** Written problem **
Could you arrange the material below, from the line with "Expand the filter" to the line with "[x=32, y=238]", both lines included, as a two-column CSV headed instruction and response, with one row for each instruction and its answer, each in its own quoted field with line breaks turned into spaces and the pictures left out?

-------- Entries --------

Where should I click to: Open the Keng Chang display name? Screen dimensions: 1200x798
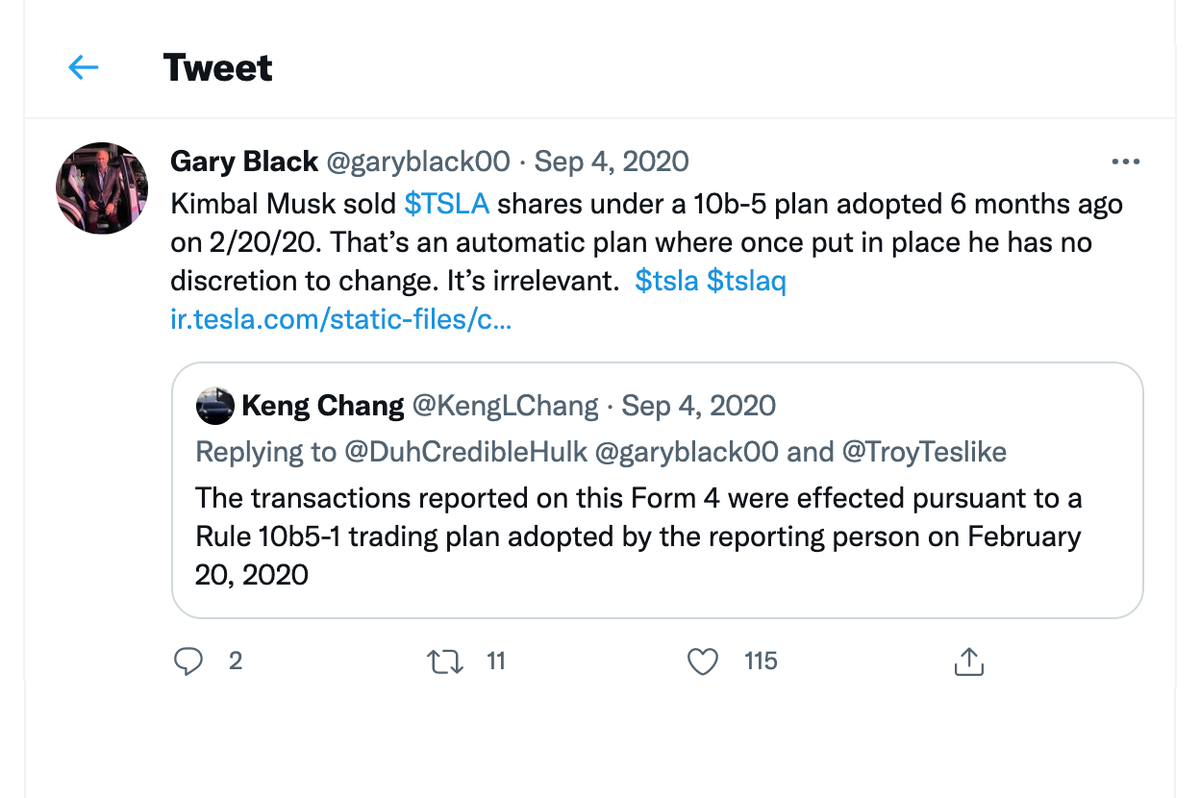pos(323,405)
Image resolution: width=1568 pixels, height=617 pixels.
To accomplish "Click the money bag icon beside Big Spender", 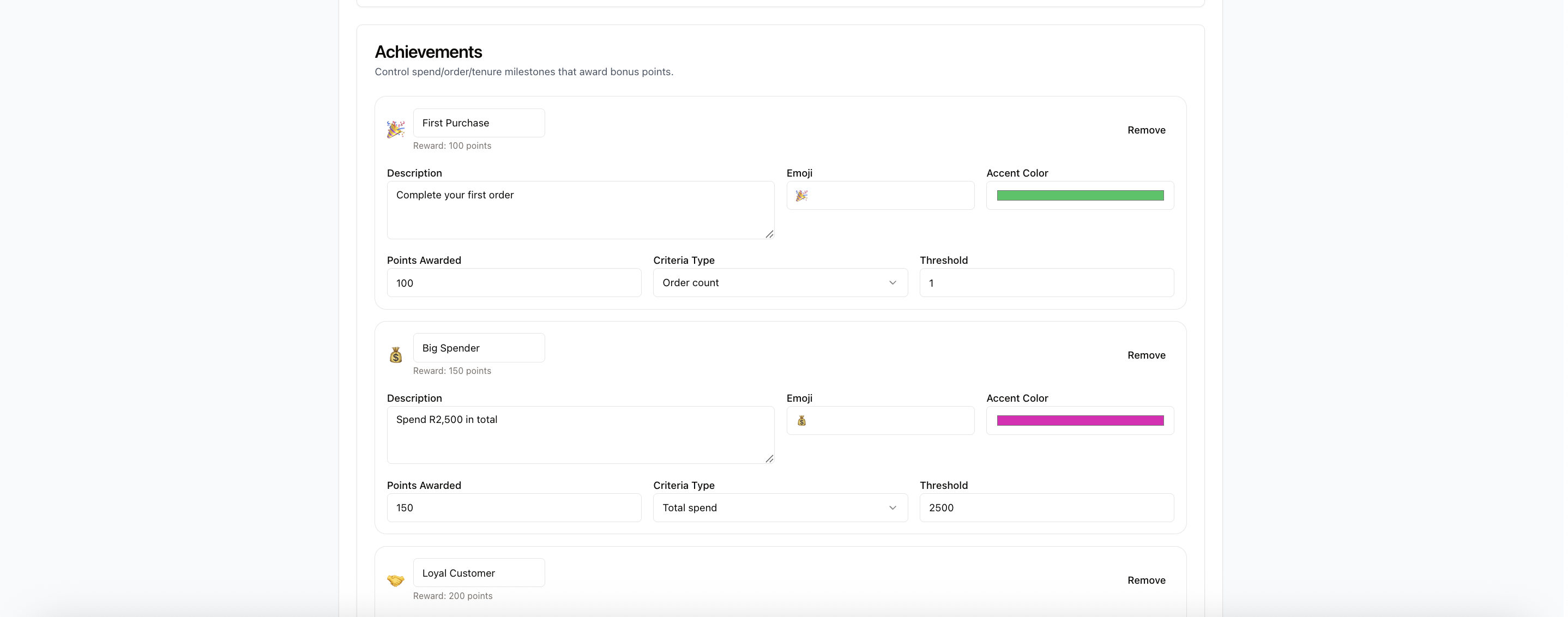I will 395,355.
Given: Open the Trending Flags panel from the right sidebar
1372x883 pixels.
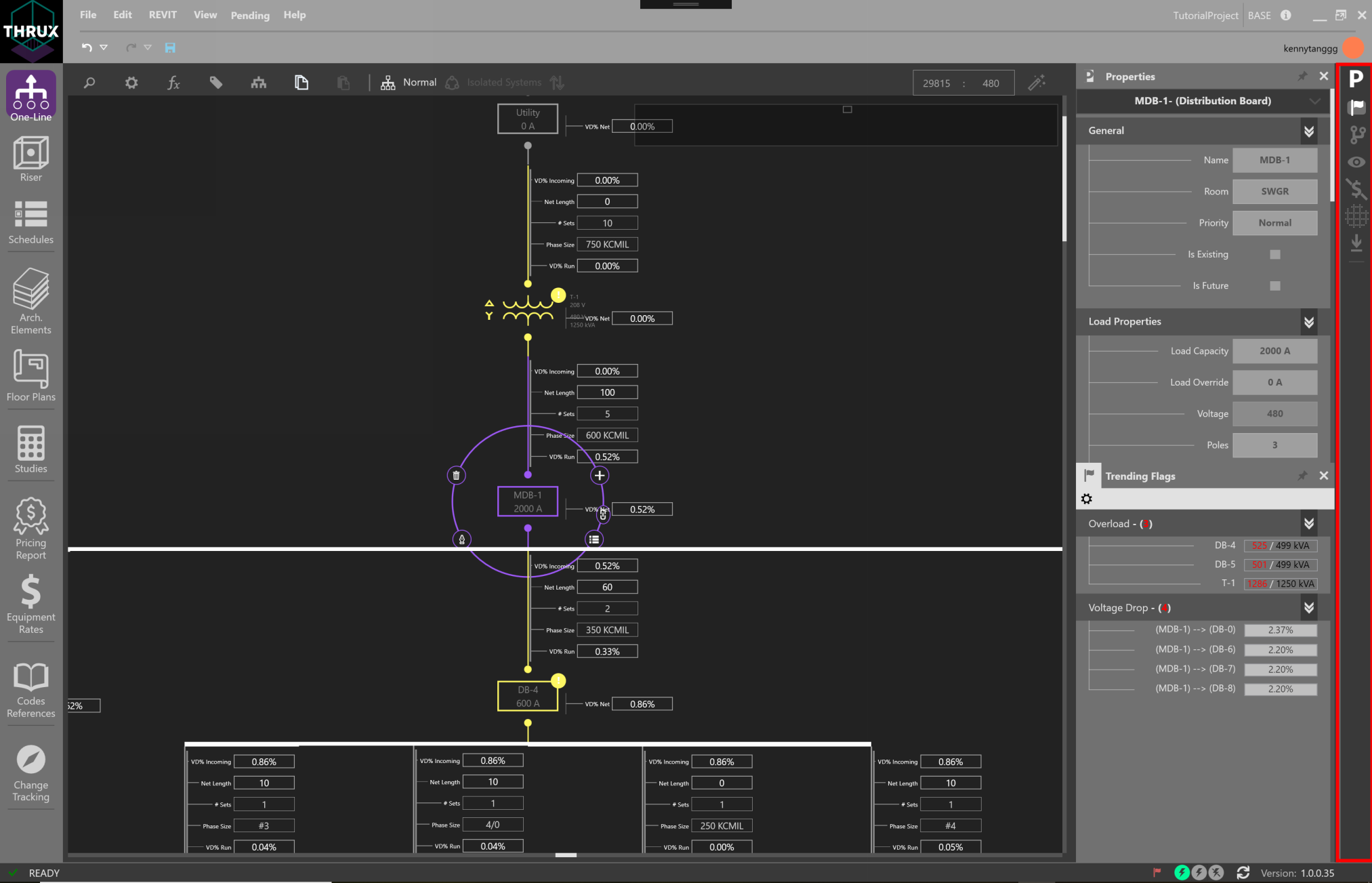Looking at the screenshot, I should pos(1357,106).
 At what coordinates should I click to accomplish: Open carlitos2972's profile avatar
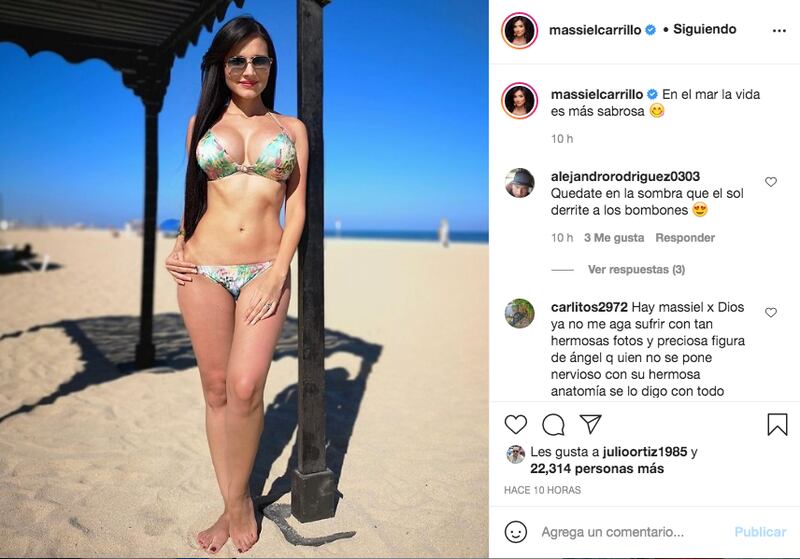coord(519,313)
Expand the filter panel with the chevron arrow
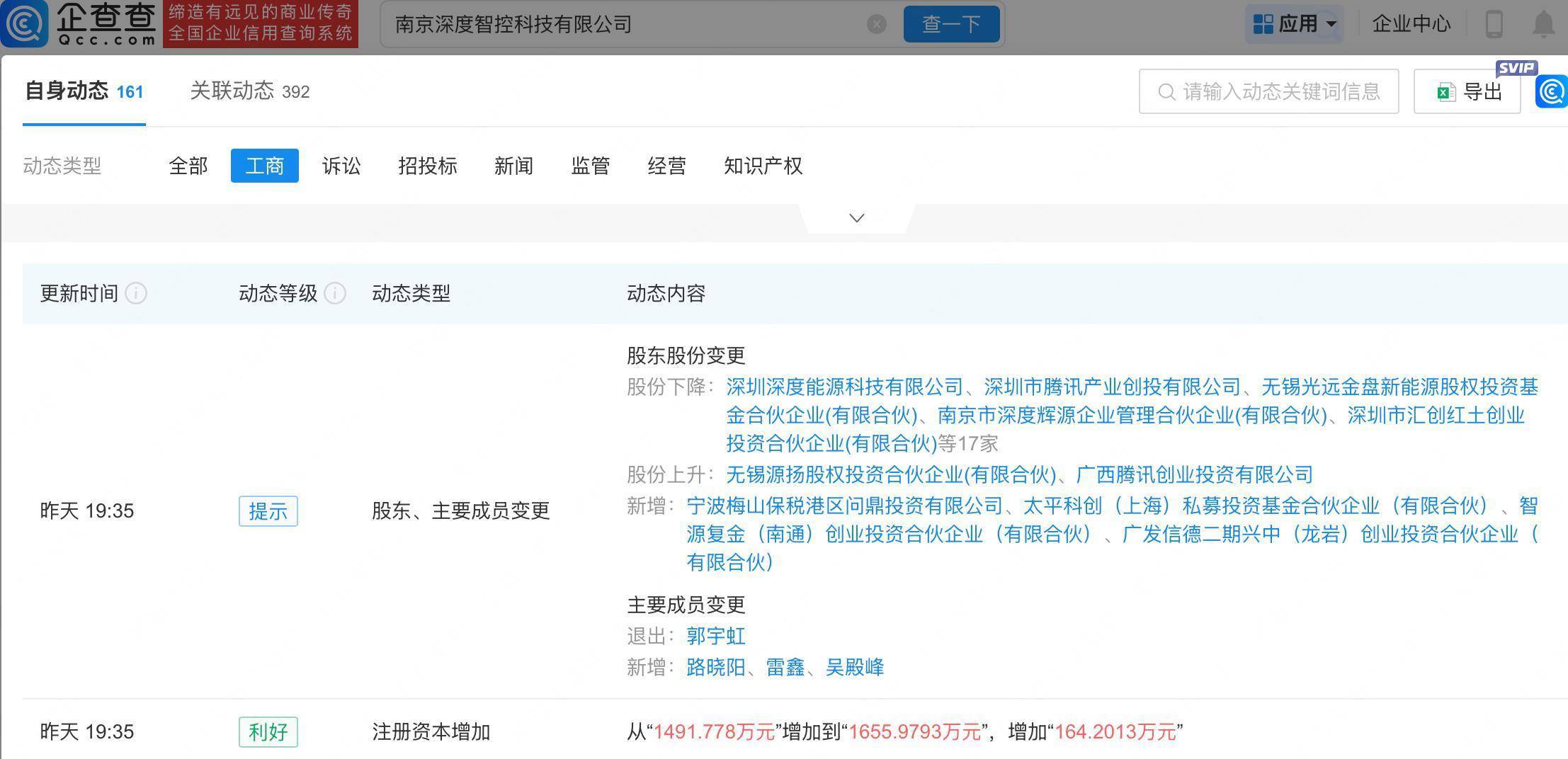The image size is (1568, 759). tap(857, 218)

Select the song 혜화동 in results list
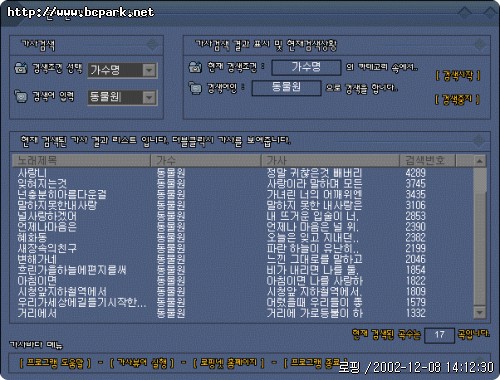[x=32, y=238]
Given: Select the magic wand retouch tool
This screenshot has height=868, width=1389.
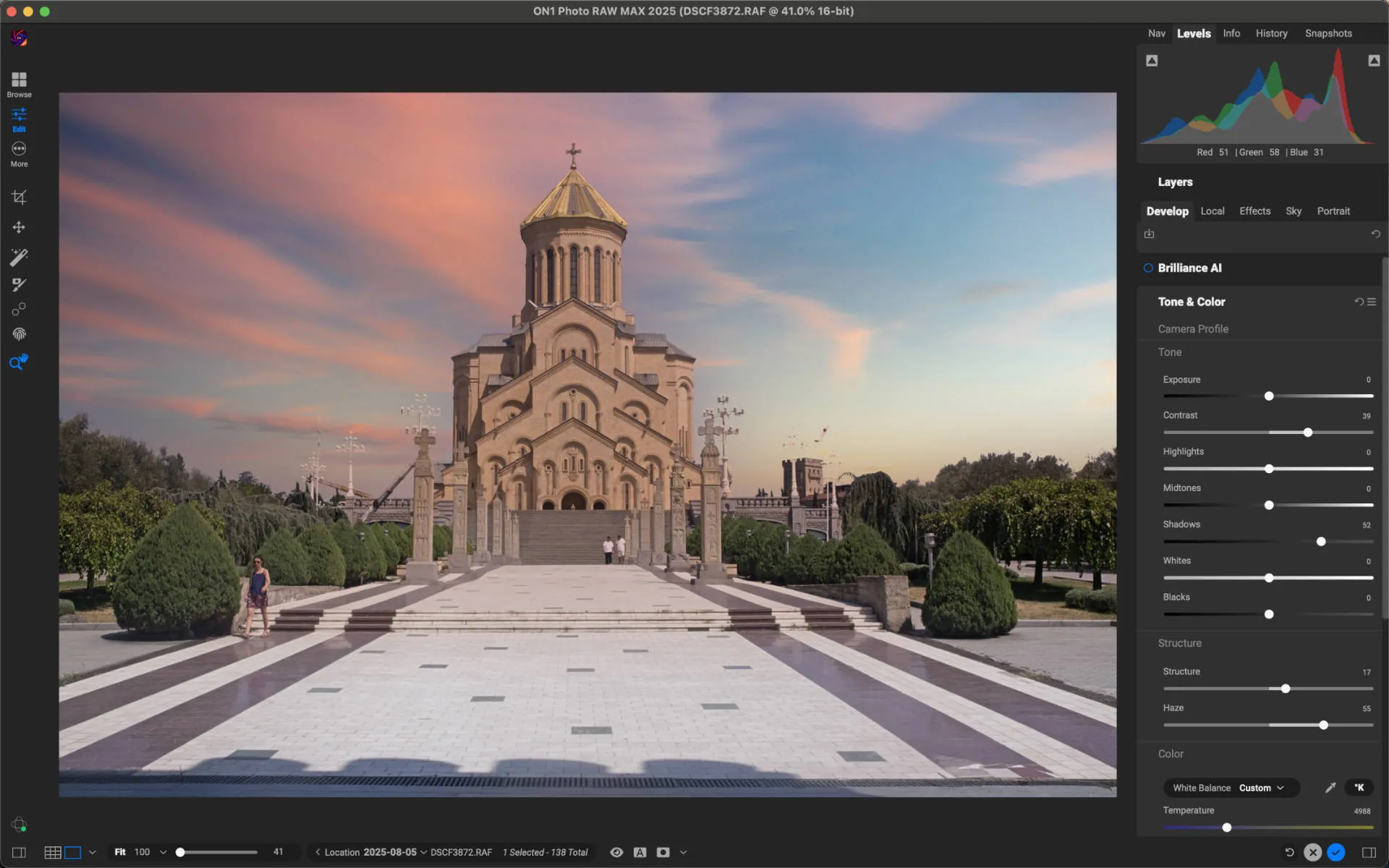Looking at the screenshot, I should [19, 257].
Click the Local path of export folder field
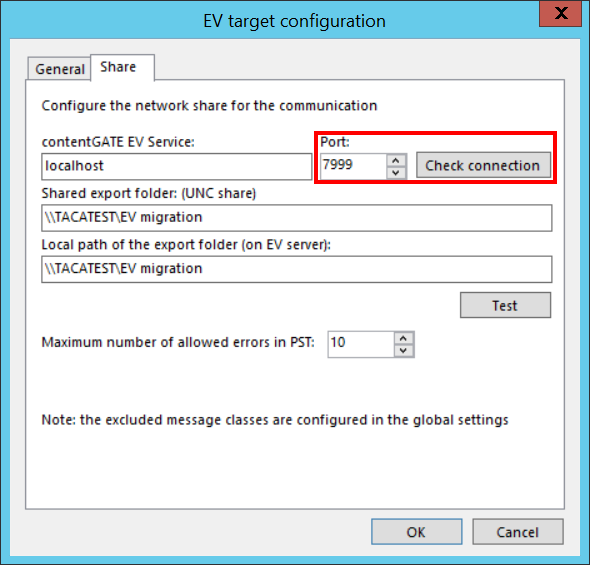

--------

** Problem solution **
instruction,response
"Expand the filter panel with the chevron arrow","The image size is (1568, 759). tap(857, 218)"
"Select the song 혜화동 in results list","[x=32, y=238]"